### Passage for review
Fred Hechinger (born ) is an American actor. He is best known for playing Trevor in the coming-of-age film Eighth Grade, John Calley in the Western drama News of the World, and Ethan Russell in the psychological thriller The Woman in the Window. He also starred in The Fear Street Trilogy of horror films on Netflix and the first season of the HBO anthology series The White Lotus.

Early life
Hechinger was born in New York City to parents Sarah Rozen and Paul Hechinger. His grandfather was The New York Times education editor Fred M. Hechinger. He grew up on the Upper West Side and attended Saint Ann's School, where his classmates included fellow actors Lucas Hedges and Maya Hawke. Hechinger was a teen reporter and studied at Upright Citizens Brigade. He is Jewish.

Career 
In 2018, Hechinger made his acting debut as Trevor in the coming-of-age dramedy film Eighth Grade. The following year, he co-starred in Marc Meyers' drama film Human Capital, which is based on Stephen Amidon's 2004 novel of the same name. It premiered at the Toronto International Film Festival and later released through DirecTV Cinema on March 20, 2020.
######
Tasks and exercises:
**1.** In the article about Fred Hechinger, rewrite the stretch from "Fred Hechinger (born" through "The White Lotus.", swapping "Western drama" for "period drama".
**2.** Using the article about Fred Hechinger, explain what the film Human Capital is based on and where it premiered.
**3.** Write what comes next in the article about Fred Hechinger, picking up after its last sentence.
The material after this article is separate and has nothing to do with it.
### Listed entries
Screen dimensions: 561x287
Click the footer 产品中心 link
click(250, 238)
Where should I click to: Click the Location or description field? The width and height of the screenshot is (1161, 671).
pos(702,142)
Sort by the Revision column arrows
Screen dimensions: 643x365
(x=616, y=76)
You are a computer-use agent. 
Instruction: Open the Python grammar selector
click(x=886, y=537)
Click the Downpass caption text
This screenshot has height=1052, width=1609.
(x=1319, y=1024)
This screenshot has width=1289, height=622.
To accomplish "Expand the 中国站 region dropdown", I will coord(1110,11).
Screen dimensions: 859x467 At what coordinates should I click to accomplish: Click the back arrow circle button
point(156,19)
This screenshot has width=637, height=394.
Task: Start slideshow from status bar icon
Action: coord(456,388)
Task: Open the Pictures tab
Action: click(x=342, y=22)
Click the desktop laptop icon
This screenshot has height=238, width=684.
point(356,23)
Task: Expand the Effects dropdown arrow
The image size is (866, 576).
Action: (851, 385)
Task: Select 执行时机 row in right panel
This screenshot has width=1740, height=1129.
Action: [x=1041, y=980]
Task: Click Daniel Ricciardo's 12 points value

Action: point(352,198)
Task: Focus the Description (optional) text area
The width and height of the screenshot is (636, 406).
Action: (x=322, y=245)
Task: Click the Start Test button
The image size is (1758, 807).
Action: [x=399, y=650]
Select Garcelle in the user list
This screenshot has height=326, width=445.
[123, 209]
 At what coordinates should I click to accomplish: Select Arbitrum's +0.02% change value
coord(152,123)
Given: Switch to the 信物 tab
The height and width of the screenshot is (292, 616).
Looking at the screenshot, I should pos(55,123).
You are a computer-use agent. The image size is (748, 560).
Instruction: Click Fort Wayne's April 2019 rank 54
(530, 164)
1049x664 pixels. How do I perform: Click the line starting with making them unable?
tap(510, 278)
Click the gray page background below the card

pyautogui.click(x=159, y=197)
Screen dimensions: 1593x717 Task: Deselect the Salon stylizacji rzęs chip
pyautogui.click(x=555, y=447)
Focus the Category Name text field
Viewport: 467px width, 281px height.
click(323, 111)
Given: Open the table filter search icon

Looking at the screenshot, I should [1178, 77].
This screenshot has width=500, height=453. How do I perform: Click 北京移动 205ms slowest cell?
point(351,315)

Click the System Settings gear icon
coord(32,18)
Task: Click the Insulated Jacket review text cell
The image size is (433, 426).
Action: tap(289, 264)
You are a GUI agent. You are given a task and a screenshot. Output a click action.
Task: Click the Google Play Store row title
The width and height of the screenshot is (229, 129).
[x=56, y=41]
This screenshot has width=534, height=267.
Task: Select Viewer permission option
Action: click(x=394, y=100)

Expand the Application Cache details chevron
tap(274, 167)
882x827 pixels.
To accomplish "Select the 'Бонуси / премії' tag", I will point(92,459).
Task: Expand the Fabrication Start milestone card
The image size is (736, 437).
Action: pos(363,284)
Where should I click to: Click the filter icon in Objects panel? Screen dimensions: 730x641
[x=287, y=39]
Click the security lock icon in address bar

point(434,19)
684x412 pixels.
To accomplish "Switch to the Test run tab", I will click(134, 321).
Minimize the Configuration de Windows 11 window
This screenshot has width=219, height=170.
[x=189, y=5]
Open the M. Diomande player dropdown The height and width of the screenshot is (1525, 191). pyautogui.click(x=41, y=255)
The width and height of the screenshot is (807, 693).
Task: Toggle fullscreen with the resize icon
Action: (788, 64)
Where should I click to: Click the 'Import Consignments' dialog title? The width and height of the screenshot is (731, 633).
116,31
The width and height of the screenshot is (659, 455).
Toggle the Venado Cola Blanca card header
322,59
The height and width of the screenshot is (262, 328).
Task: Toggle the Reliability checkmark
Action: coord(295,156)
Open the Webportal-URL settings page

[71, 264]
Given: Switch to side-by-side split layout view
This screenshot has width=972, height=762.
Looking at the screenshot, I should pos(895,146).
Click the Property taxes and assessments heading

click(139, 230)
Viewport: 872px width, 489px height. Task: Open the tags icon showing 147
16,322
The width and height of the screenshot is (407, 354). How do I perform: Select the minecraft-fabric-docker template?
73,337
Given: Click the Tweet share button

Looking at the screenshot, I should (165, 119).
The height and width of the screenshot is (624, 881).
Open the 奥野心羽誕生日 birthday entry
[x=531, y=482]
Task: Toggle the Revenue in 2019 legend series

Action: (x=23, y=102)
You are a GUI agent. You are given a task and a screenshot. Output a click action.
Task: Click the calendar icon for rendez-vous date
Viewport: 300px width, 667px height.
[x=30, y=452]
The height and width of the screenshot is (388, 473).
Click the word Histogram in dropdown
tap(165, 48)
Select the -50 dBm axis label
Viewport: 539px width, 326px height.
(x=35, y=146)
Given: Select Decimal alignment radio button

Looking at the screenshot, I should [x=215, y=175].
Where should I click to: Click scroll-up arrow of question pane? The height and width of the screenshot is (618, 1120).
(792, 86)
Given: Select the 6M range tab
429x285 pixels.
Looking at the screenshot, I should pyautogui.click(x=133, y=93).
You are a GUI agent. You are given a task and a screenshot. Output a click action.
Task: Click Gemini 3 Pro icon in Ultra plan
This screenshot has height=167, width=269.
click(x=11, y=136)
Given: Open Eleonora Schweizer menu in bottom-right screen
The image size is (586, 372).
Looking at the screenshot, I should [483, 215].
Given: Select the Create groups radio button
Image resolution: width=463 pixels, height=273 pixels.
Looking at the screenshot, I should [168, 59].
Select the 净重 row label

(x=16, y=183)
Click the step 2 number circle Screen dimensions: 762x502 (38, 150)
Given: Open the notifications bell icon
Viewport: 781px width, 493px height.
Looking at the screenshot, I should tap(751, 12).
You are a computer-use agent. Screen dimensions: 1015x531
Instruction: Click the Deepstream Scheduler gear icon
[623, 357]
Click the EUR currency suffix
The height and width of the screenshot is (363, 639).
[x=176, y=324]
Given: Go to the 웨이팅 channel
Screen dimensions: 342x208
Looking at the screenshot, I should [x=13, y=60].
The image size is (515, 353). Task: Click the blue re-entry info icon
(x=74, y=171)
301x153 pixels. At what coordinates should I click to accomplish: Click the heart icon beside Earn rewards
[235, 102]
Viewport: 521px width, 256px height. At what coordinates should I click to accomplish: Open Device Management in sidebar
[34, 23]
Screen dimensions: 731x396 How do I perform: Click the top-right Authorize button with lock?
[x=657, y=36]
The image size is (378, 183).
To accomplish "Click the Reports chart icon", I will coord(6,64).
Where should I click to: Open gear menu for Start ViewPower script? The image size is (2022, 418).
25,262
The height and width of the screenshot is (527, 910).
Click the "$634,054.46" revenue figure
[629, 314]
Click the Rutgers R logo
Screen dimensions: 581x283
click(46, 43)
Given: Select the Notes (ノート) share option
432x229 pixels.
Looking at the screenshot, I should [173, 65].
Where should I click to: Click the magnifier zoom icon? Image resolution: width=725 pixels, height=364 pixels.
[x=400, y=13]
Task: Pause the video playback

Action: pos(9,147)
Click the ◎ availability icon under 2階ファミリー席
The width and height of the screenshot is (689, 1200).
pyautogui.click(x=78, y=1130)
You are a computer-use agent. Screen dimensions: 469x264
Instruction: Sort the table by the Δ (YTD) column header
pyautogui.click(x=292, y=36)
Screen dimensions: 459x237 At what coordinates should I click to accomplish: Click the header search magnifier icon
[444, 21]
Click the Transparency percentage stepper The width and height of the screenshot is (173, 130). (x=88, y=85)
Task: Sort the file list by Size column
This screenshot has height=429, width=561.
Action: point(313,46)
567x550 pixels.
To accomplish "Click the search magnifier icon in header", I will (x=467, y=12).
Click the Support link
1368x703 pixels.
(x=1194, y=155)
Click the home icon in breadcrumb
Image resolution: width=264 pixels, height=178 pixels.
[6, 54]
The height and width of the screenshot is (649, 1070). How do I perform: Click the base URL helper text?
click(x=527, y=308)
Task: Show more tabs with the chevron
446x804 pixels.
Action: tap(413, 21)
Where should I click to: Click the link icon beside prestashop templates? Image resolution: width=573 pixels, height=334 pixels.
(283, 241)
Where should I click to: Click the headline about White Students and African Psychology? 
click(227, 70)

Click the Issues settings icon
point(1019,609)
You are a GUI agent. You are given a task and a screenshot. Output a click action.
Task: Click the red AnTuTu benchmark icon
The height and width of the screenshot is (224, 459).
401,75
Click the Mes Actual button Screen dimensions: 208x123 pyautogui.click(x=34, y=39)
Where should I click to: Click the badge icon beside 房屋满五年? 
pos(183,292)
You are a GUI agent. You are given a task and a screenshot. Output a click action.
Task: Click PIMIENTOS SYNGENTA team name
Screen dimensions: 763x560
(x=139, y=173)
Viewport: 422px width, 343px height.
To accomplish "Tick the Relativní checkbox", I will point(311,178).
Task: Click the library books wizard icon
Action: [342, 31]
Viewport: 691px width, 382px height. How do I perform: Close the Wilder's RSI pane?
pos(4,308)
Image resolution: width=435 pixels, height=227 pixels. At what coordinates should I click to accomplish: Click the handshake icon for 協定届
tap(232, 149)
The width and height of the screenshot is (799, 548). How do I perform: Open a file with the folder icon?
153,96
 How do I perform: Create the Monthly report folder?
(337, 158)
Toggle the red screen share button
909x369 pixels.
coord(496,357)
######
Responses per task:
**1.**
Fred Hechinger (born ) is an American actor. He is best known for playing Trevor in the coming-of-age film Eighth Grade, John Calley in the period drama News of the World, and Ethan Russell in the psychological thriller The Woman in the Window. He also starred in The Fear Street Trilogy of horror films on Netflix and the first season of the HBO anthology series The White Lotus.

**2.** Human Capital is based on Stephen Amidon's 2004 novel of the same name. It premiered at the Toronto International Film Festival.

**3.**
In 2020, Hechinger starred in Paul Greengrass' Western film, News of the World, alongside Tom Hanks.

In 2021, he starred alongside Amy Adams in the Joe Wright-directed psychological thriller film The Woman in the Window; the movie had already been filmed prior to the COVID-19 pandemic.

He appeared as Simon Kalivoda in the Netflix horror films in The Fear Street Trilogy, which all the films were released in 2021. Hechinger's breakout role came through his main role performance as Quinn Mossbacher in the first season of HBO's The White Lotus, which was released at the same year.

Hechinger will next appear in the upcoming Sony's Spider-Man Universe film Kraven the Hunter, with Aaron Taylor-Johnson in the title role, scheduled to be released on October 6, 2023, in which he is due to portray Dmitri Smerdyakov / Chameleon.

Filmography

Film

Television

Music videos

References

External links

21st-century American male actors
American film actors
American male film actors
American male television actors
American people of German-Jewish descent
Jewish American male actors
Living people
Male actors from New York City
Saint Ann's School (Brooklyn) alumni
Upright Citizens Brigade Theater performers
Year of birth uncertain
Year of birth missing (living people)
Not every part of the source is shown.